_Task prompt_
The answer must consist solely of the lines from the one with "Task: Collapse the Data analysis menu chevron" through the last line of the data, copied exactly, with no pictures.

Records contained in a dataset
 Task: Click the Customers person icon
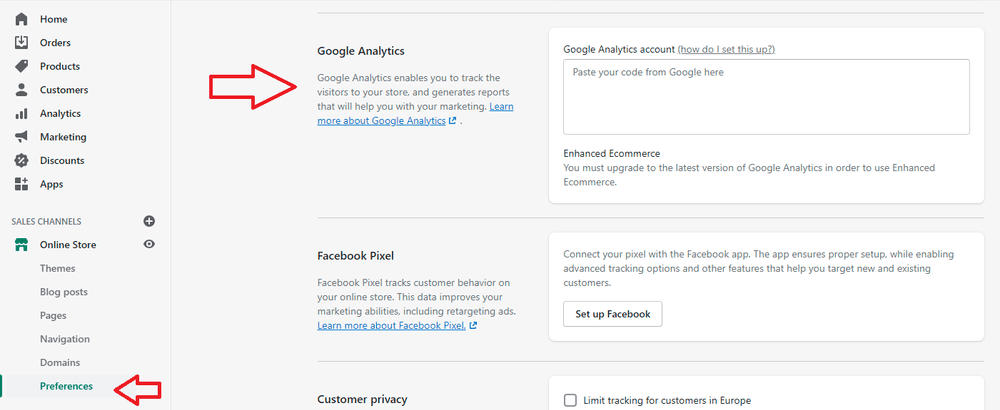point(21,90)
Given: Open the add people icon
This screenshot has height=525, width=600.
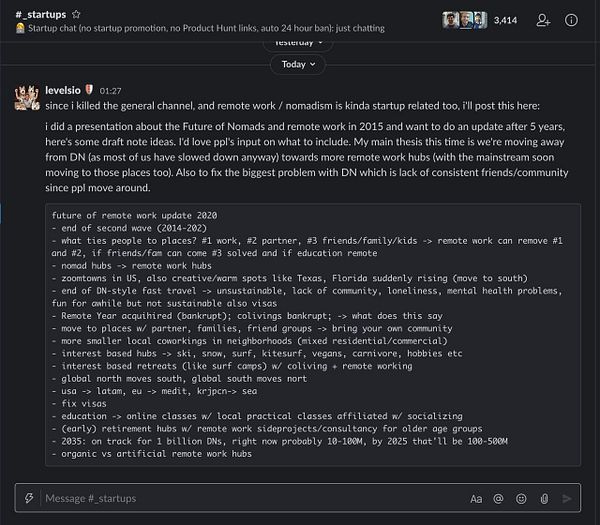Looking at the screenshot, I should 543,20.
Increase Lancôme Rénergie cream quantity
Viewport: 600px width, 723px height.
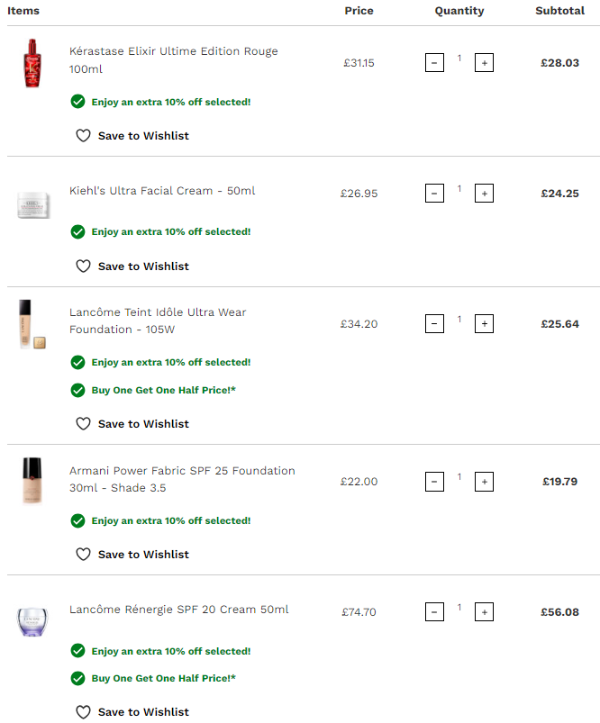(484, 612)
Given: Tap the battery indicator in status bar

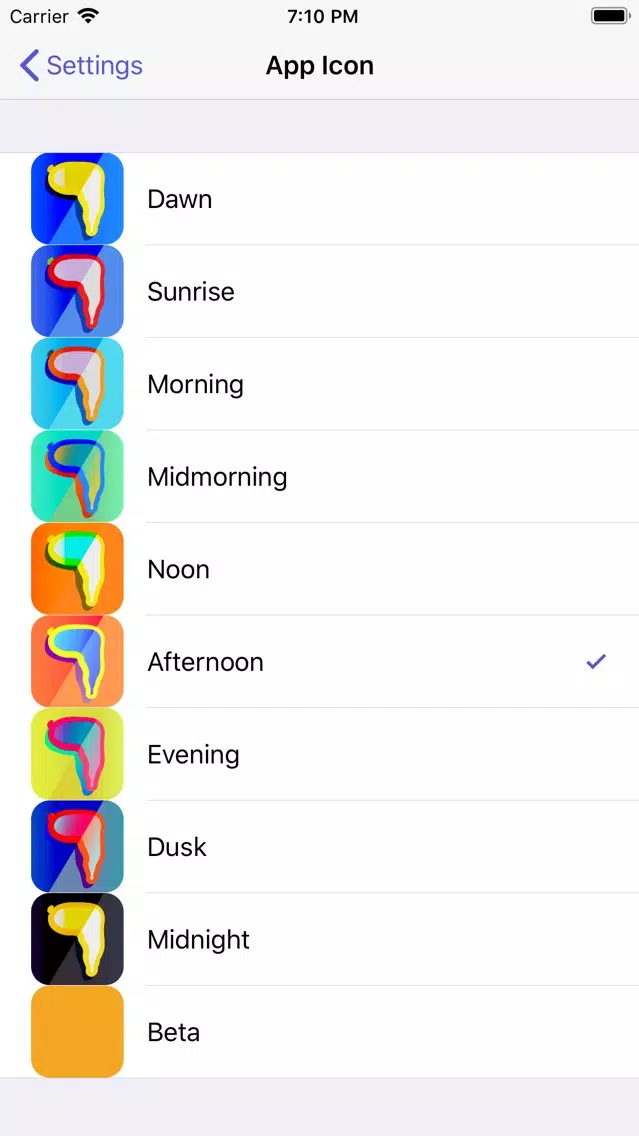Looking at the screenshot, I should (610, 16).
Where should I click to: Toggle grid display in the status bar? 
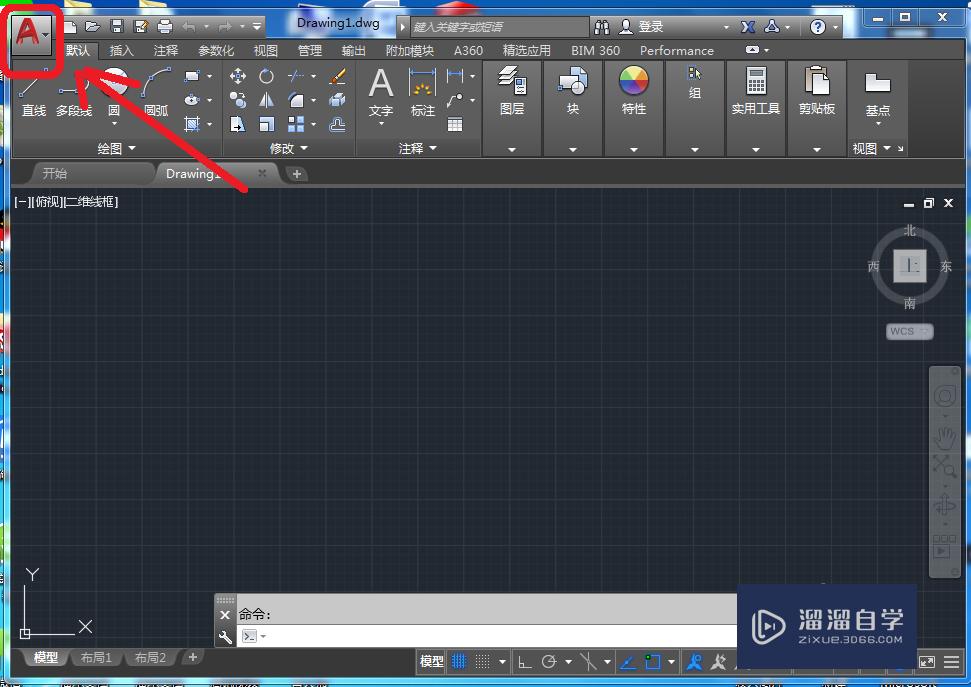pos(458,661)
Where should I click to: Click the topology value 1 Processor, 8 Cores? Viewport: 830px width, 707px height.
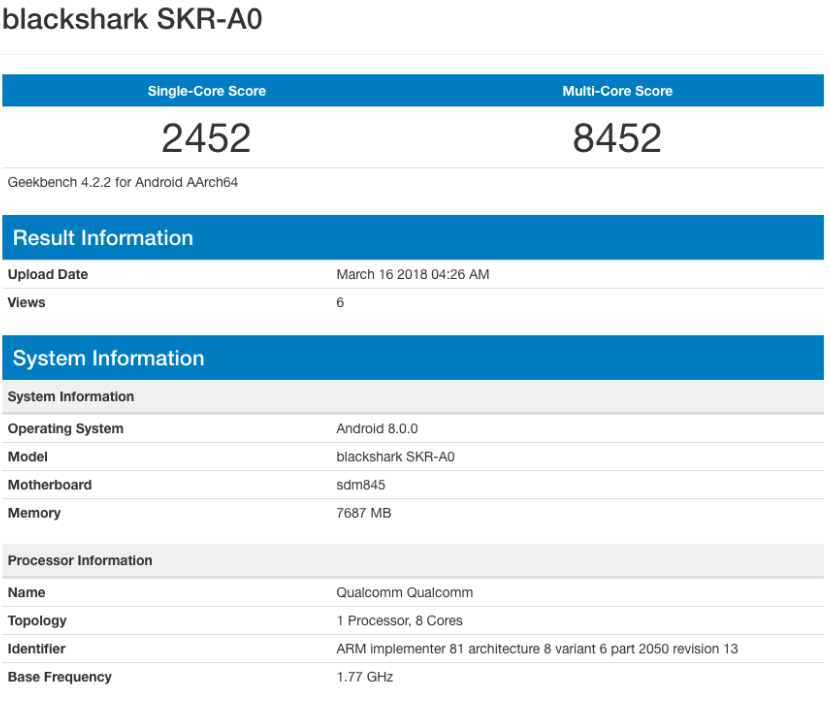[399, 620]
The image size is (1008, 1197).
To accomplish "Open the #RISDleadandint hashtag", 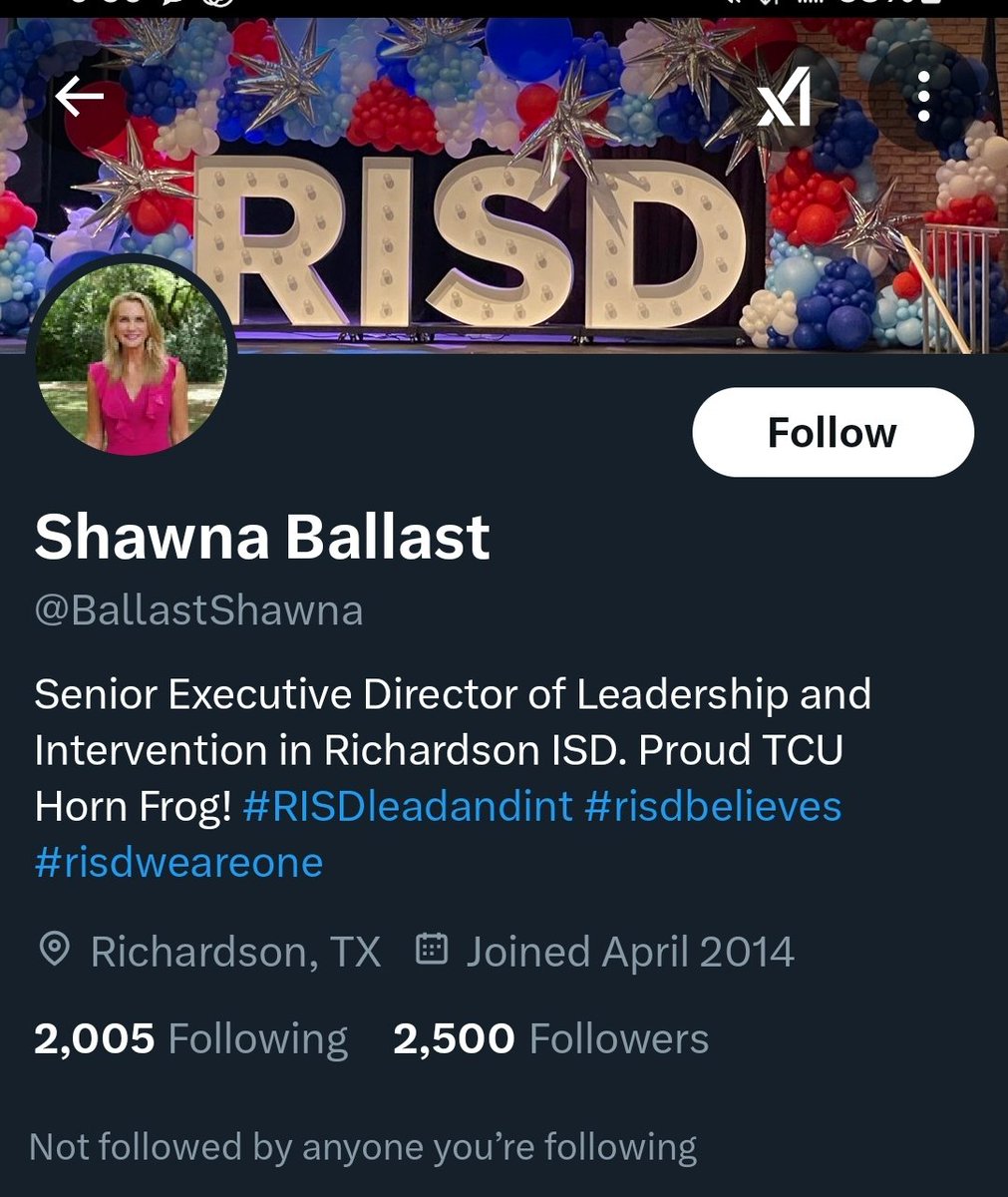I will pyautogui.click(x=408, y=806).
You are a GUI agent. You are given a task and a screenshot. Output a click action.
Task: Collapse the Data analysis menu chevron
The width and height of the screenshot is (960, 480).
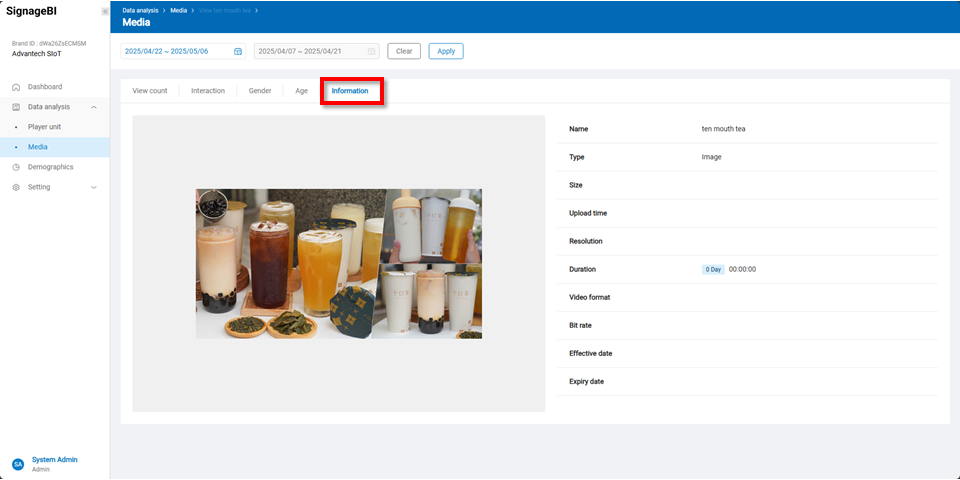(x=94, y=107)
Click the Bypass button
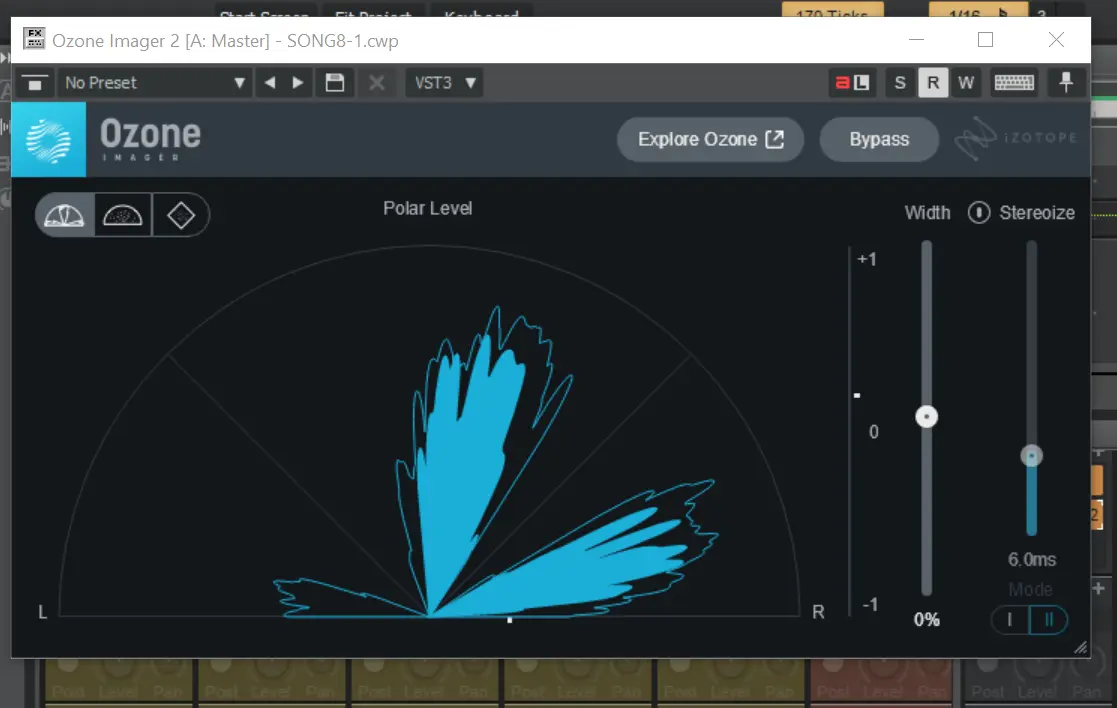 (x=879, y=139)
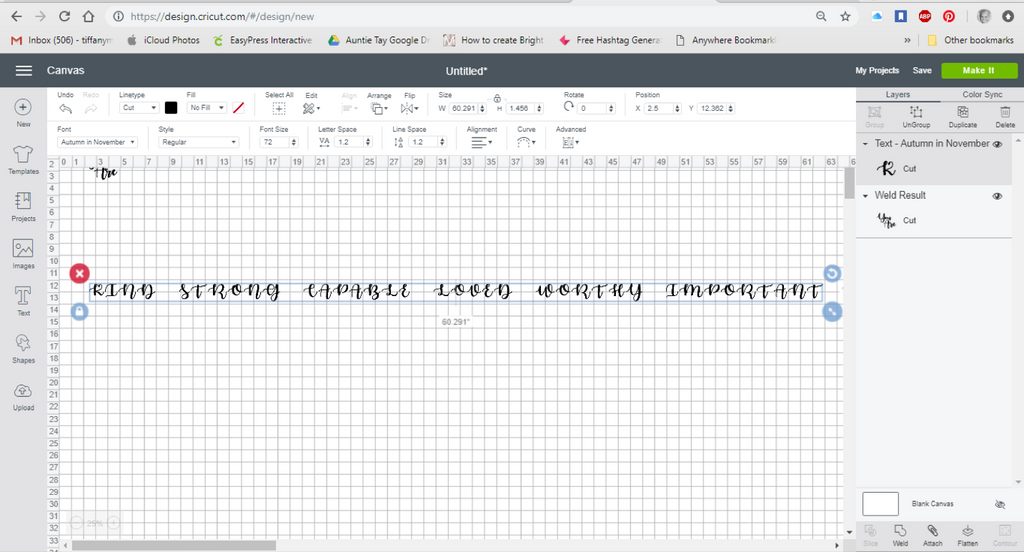Toggle visibility of Weld Result layer
Screen dimensions: 1024x552
(997, 196)
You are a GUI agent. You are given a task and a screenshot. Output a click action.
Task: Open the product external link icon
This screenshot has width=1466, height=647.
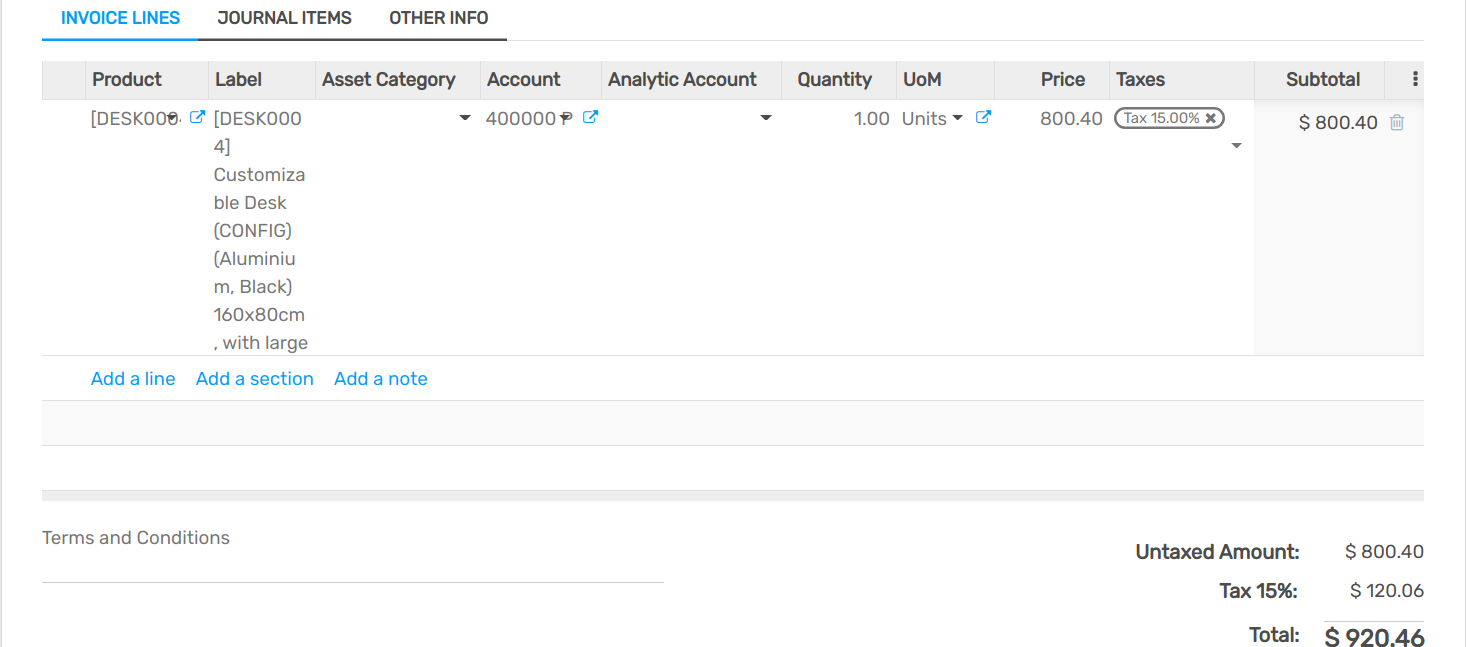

_Response box_
Task: Collapse the Data analysis menu chevron
The width and height of the screenshot is (960, 480).
(x=94, y=107)
Click the Bypass button
 (x=879, y=139)
Toggle visibility of Weld Result layer
Screen dimensions: 1024x552
(997, 196)
You are a GUI agent. You are given a task and a screenshot. Output a click action.
Task: Open the product external link icon
This screenshot has width=1466, height=647.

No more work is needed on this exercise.